The Government has today (05/10/2021) announced that it has reviewed the 61 responses to its consultation paper on the cost control mechanism and it has issued its conclusion.


Perhaps not surprisingly the Government has decided to implement all three of its main proposals.

  1. Moving to a reformed scheme only design
  2. Widening the corridor from 2% to 3%
  3. Introducing an Economic check.

In its response FPS agreed with the first two changes above but we disagreed with the proposal to introduce the Economic check. These changes will be applied across all Public Sector Pension Schemes and not just the Armed Forces Pension Scheme (AFPS).

Moving to a reformed only scheme design

The cost control mechanism (CCM) was designed to ensure a fair balance of risk between members of public service Defined Benefit (DB) pension schemes and the Exchequer (and by extension taxpayers).

The move to “reformed scheme only” design ensures that in future, CCM only measures members experience in the reformed scheme (AFPS15) and costs arising from legacy schemes (AFPS75 and AFPS05) are ignored.

Most respondents, including FPS, supported this change.

Widening the corridor from 2% to 3%

The “corridor” acts as a buffer zone so that minimal changes in “member costs” do not automatically lead to a change in either member contribution rate or, in the case of the non-contributory AFPS, a change in accrual rate. 

By moving the permitted margin from 2% to 3% we anticipate that accrual rate stability will be improved. This in turn allows for greater certainty when forecasting benefits.

As the AFPS has the most expensive member benefits keeping the margin at 2% was always likely to mean that our scheme would see the greatest volatility in CCM assessments.

Most respondents, including FPS, supported this change.

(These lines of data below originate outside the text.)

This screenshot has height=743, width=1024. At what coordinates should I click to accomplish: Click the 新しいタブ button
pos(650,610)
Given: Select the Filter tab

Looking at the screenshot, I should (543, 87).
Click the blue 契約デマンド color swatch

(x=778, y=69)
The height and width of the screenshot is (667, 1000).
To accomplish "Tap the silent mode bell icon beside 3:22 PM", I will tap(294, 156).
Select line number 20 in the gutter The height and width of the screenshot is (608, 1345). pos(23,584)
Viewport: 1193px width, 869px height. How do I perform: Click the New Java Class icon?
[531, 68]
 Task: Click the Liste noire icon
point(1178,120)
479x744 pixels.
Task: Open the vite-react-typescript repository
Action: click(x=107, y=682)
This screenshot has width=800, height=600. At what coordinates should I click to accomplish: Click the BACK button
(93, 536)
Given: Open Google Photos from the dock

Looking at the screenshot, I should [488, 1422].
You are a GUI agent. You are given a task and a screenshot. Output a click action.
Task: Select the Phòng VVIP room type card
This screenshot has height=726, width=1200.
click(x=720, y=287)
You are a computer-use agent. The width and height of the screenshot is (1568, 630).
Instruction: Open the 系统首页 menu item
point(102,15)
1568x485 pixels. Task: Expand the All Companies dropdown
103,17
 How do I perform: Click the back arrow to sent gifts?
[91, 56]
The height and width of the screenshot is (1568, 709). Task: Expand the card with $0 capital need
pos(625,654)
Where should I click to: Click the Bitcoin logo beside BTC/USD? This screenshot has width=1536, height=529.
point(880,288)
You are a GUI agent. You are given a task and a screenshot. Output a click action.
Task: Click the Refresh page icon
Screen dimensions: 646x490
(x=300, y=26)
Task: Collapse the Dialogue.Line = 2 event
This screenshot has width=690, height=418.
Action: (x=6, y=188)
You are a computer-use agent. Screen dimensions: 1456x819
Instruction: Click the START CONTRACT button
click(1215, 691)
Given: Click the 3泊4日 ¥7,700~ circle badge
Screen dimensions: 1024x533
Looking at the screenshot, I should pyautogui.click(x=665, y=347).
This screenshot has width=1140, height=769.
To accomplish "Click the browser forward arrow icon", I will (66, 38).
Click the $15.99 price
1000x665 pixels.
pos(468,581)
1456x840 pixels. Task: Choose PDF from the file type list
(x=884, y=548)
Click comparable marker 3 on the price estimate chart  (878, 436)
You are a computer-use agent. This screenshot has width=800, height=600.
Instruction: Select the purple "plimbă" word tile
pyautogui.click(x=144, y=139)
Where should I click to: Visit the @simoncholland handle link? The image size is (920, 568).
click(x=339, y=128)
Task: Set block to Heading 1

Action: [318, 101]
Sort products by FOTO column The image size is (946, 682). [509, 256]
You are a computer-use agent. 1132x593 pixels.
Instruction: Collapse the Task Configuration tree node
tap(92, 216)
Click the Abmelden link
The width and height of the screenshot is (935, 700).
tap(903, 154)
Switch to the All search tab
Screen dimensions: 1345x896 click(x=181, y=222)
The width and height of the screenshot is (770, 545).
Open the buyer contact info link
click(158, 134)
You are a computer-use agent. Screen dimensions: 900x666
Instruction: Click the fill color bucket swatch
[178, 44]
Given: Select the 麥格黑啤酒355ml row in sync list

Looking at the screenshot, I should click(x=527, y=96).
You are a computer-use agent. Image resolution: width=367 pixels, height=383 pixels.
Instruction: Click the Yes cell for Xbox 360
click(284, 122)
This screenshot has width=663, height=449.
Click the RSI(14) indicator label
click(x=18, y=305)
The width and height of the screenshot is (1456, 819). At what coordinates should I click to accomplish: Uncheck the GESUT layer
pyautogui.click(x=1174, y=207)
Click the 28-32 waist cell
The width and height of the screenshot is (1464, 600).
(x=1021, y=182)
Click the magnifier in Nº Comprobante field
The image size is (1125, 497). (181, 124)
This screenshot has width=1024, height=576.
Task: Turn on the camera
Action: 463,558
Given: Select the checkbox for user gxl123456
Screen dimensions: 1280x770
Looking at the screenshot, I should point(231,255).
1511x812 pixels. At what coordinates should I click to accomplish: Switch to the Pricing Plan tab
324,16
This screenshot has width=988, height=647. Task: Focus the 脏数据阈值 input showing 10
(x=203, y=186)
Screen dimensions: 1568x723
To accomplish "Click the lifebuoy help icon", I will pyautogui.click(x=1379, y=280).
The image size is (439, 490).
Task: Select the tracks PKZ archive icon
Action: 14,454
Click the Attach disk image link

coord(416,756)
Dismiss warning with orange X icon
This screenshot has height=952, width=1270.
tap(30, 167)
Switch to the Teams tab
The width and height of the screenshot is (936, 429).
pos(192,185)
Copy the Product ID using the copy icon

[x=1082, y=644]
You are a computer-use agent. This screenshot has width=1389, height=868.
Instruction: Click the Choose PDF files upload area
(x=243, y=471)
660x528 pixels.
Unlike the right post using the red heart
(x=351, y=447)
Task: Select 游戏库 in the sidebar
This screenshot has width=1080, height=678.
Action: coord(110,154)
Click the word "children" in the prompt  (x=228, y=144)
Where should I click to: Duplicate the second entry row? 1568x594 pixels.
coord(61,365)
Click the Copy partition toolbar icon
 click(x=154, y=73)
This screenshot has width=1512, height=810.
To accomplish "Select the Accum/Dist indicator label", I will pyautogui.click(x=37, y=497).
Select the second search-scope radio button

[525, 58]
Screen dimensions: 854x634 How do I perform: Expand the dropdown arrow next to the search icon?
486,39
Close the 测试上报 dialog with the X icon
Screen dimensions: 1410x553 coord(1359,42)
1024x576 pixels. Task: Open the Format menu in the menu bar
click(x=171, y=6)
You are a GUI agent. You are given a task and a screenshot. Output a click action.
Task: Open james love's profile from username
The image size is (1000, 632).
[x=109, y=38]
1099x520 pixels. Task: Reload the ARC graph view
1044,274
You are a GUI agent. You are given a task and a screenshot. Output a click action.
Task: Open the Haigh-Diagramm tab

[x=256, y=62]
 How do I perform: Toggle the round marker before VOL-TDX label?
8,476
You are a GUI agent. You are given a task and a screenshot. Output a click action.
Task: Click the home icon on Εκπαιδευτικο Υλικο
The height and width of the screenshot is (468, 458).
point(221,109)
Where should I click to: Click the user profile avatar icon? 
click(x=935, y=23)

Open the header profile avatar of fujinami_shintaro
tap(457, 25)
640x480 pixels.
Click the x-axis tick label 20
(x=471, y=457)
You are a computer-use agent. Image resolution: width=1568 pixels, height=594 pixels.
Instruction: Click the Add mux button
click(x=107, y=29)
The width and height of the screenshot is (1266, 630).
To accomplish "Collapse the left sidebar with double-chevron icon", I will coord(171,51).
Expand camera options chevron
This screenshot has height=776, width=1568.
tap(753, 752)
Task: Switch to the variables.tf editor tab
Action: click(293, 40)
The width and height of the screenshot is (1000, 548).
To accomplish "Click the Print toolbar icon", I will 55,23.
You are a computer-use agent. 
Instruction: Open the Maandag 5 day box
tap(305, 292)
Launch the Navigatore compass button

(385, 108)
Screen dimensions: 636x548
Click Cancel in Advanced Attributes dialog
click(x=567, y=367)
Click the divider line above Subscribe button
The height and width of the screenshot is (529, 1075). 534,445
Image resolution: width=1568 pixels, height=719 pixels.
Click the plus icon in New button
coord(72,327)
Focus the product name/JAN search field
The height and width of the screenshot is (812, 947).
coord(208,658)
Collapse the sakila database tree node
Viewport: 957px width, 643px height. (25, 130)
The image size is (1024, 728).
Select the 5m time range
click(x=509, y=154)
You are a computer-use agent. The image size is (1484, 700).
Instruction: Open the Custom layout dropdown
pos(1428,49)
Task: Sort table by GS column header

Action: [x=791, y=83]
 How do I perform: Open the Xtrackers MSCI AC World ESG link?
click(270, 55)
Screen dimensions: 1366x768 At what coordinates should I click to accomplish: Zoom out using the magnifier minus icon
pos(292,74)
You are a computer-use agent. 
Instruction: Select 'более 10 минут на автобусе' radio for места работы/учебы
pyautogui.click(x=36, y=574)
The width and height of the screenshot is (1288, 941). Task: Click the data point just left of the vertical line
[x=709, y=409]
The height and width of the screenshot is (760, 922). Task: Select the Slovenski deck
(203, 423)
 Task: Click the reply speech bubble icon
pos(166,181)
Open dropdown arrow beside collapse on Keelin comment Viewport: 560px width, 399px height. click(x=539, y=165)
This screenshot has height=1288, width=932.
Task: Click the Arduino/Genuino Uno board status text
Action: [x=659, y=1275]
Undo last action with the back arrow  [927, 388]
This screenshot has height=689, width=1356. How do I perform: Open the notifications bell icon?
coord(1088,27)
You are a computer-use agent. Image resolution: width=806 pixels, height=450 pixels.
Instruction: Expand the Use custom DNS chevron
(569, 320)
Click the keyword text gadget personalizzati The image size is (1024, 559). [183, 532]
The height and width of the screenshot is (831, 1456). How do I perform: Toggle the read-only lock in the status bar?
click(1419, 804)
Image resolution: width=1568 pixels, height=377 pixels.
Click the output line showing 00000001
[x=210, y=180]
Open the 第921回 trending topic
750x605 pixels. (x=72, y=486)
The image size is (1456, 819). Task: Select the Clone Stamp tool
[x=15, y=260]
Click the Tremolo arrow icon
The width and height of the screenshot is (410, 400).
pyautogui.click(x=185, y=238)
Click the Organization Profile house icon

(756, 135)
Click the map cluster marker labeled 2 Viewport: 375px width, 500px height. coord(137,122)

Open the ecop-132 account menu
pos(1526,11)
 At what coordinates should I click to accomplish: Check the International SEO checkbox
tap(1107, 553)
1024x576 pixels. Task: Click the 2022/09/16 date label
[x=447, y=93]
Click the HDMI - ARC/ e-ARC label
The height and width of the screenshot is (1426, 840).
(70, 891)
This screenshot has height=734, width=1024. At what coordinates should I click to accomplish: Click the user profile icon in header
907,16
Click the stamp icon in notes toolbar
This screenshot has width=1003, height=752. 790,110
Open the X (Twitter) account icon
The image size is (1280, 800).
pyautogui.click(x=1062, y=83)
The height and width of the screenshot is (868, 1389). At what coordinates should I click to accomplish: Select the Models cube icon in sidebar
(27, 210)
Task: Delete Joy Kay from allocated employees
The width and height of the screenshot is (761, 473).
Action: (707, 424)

Introducing an Economic check.

In his preparatory review of the CCM following the analysis of the 2016 valuations, the Government Actuary (GA) indicated that “It does not seem possible for the mechanism to be able to protect taxpayers unless it considers more of the factors affecting the actual cost of providing a pension.”

Indeed the 2016 valuations showed most schemes, including AFPS, falling below the CCM floor which would ordinarily mean that benefits would need to be improved at the same time that employer costs (hence tax payer costs) have risen.

To avoid this type of anomaly the Government has proposed an additional economic check whereby the results of the normal CCM test are then evaluated against long term economic outlook assumptions, and benefits will only be changed if the CCM corridor breach still occurs after the inclusion of the additional validation.  

FPS did not agree with the introduction of the economic check as it was specifically considered and excluded when the CCM was created. The economic check is determined by Government and extends the CCM beyond its original remit of simply measuring “membership costs”.

It seems most respondents to the consultation disagreed with this change as the Government merely notes “in response to question 4, similar numbers of respondents agreed with the proposal to introduce an economic check as disagreed with the proposal”.

We will keep a watching brief on developments and provide updates as they become available.